My take was that it was a pretty week attempt at some sort of allegory, since Steven was the only one with a World War II plane on the islands?golfmobile wrote:
Secondly, what did finding the old WWII airplane on the ocean floor have to do with Keliki'i's being killed "accidentally" by his father when his father blew up HIS father-in-law on the boat so he could sell the business and get the money? Was the WWII aircraft just some kind of red herring here? Why would the kid's swimming ghost be drawing TM to the WWII plane wreck?
And the ending where the father just flies off into the wild blue yonder never to be heard of again -- uh, no justice there. He could have gotten clean away and started a new life. You got the feeling no one ever followed up much to find a murderer!! Just, oh, well, he flew away.
I found that rather lame.
Otherwise I like the ghost/spooky episodes generally. They just need to make sense. This one, I felt, fell a little short there.
I was thinking, why didn't he just haunt the pane hanger, but I guess because he died in the sea, he had to haunt the sea?
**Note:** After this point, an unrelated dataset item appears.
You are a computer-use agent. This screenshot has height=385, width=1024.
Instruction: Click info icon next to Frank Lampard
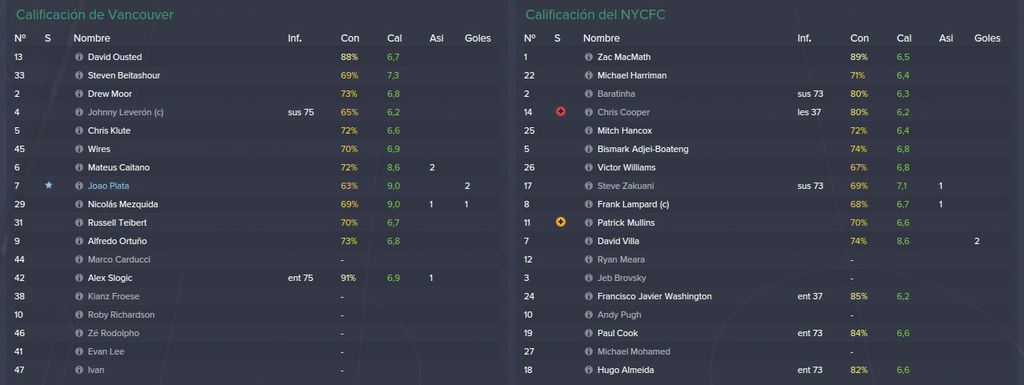pyautogui.click(x=588, y=204)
I agree with you golf, the ending did seem a bit lacking. They could have added a line "a few months later they found Steven's plane crashed into a hillside. It wasn't that he was running from the law, it was that he was running from himself."
BAM!
You get the point and and the sense of justice is accomplished. The flying out to sea and never being seen again? Unfulfilling. Like he's going to pop up somewhere and say, "Hey, I committed a double homicide on my father-in-law and son" Yeah, that guys's underground for sure.